Personally I don’t like the idea of checking that the scheduler is running in each tick - its more overhead.  Also I’m not sure that it actually fixes the problem because, by the time the increment tick and switch context C functions have been called the task context will already have been saved.  The problem with this is that if the scheduler has not been started, or at least no tasks have been created, then the scheduler data structures will not have been initialised and the task context can be saved to a NULL address (there is no legitimate place to save the context).  pcCurrentTCB could still be NULL.

It would be possible to create a default TCB and stack (maybe create the idle task first thing rather than last thing and use that) so the context would have somewhere to go, and then initialise uxSchedulerSuspended to a non zero value.  This means the context would harmlessly be saved and restored to the area that would otherwise be used by the idle task.  When starting the scheduler, once interrupts were disabled, ucSchedulerSuspended could be reset to 0.


nobody wrote on Thursday, November 23, 2006:

Why not put a check in the peripheral ISR?

portEXIT_SWITCHING_ISR( ( xTaskWokenByTx || xTaskWokenByRx ) && xSchedulerRunning );

This will prevent the context being saved if the scheduler is not running.

neilbradley wrote on Thursday, November 23, 2006:

In my environment, I need to run with interrupts enabled, and unfortunately that timer is something I need to use (and I need interrupts enabled for that timer).

Regarding the “overhead” comment - um, it’s checking a single global variable. Even on 12 cycle 8051s, this is an insignificant amount of time. I respect your desire to keep things minimal and lightweight and fast, but come on! Checking a single variable every 5 milliseconds (or even a millisecond) is a negligible amount of time and won’t make any discernable difference.

Another problem I’m running into is that I need to write routines that are “special” - that is, I need to see if the scheduler is running before calling the operating system and either call semaphore gets/puts, or not (I SOMETIMES get data aborts right now if I call the queue receive routine when the scheduler isn’t running). Either those checks for the scheduler are going to have to be in the client code, or in the OS.

Yes, there are many other ways that I can solve this, but this is a straightforward, “one size fits all and saves everyone from the hassle” approach.

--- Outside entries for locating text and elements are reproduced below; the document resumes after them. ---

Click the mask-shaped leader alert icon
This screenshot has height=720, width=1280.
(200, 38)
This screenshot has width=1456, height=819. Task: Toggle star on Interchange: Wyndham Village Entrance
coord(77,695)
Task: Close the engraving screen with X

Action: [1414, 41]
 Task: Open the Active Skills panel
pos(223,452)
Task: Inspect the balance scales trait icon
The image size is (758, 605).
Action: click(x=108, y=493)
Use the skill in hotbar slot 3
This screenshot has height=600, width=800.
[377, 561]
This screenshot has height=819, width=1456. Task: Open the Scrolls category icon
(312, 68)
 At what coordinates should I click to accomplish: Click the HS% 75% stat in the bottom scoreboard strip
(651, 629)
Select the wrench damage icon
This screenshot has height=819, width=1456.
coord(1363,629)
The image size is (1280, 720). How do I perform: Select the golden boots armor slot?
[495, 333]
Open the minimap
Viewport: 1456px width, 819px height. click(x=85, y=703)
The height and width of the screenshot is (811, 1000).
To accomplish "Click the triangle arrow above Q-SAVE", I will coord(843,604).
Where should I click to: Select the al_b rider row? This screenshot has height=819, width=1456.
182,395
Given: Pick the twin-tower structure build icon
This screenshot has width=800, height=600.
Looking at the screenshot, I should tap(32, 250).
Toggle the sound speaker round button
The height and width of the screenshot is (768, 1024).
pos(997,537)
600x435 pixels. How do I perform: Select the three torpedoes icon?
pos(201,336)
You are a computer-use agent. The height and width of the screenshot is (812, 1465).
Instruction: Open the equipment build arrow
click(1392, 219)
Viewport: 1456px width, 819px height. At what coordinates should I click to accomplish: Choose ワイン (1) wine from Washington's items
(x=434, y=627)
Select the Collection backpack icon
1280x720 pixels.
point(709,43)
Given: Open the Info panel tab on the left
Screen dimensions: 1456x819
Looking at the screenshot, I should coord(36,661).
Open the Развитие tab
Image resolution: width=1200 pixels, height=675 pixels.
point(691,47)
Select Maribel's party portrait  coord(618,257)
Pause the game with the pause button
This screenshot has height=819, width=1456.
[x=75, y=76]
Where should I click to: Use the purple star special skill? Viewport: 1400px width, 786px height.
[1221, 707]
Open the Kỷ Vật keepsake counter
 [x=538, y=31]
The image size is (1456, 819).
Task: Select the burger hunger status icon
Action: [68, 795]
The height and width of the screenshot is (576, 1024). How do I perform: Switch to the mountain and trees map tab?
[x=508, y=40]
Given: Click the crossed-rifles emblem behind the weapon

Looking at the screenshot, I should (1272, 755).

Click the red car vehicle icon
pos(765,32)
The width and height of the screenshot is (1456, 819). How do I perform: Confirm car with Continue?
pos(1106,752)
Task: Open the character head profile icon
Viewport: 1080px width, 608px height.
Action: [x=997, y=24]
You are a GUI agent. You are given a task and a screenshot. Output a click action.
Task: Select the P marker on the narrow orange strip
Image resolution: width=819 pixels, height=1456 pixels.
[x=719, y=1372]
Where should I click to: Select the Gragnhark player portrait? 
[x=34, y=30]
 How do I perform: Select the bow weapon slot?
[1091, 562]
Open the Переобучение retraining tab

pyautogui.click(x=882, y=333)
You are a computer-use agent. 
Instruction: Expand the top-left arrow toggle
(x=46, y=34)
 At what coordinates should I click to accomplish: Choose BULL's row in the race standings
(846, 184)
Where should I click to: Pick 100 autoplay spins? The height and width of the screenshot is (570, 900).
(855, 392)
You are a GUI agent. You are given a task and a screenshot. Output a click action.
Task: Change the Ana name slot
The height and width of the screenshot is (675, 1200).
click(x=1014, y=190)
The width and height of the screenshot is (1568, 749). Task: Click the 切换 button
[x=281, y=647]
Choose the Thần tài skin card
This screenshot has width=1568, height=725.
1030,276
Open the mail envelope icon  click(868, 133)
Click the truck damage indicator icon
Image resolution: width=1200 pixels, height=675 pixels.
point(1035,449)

This is a common behavior in all microkernels I’ve worked with - the function will return gracefully if the OS isn’t running, otherwise do the expected function.

Why not have the kernel handle this? Sorry to be a bit of a whiner, but I’ve burned from 1PM today to just under 1AM, almost nonstop, trying to figure out where my random data aborts, trashed stack, and otherwise VERY unpredictable timing dependent problems really are.


neilbradley wrote on Thursday, November 23, 2006:

Forgot to mention, I don’t mind if anything gets put on the stack because of the tick - that’s harmless. FreeRTOS was attempting to do scheduling, and it DEFINITELY has made a difference. Went from being intermittently unusable to (finally) reliably bootable.

rtel wrote on Thursday, November 23, 2006:

It’s not the saving of the context that is the problem - but the access to a TCB. 

During the context switch the new top of stack is written to the current TCB (pointed to by pxCurrentTCB).  The question is what value does pxCurrentTCB hold? 

If no tasks have been created it will be NULL.  An obviously bad situaltion.

If one or more tasks have been created (but the scheduler not necessarily started) then it will point to the TCB of the highest priority task created thus far.  In this case (I think, I would have to draw out the scenario to be sure) the context will be saved to your C stack harmlessly, but the top of the stack will be written to the TCB, effectively corrupting it.  When the task starts it will read the wrong top of stack from the TCB, pop junk into its registers, and then run using your C stack instead of the stack allocated to it.  This may or may not result in an error depending on how your system uses RAM.  If you are passing parameters to the task then the parameter pointer will definitely be corrupt.  The problem is this occurs before the extra test you placed in the C code.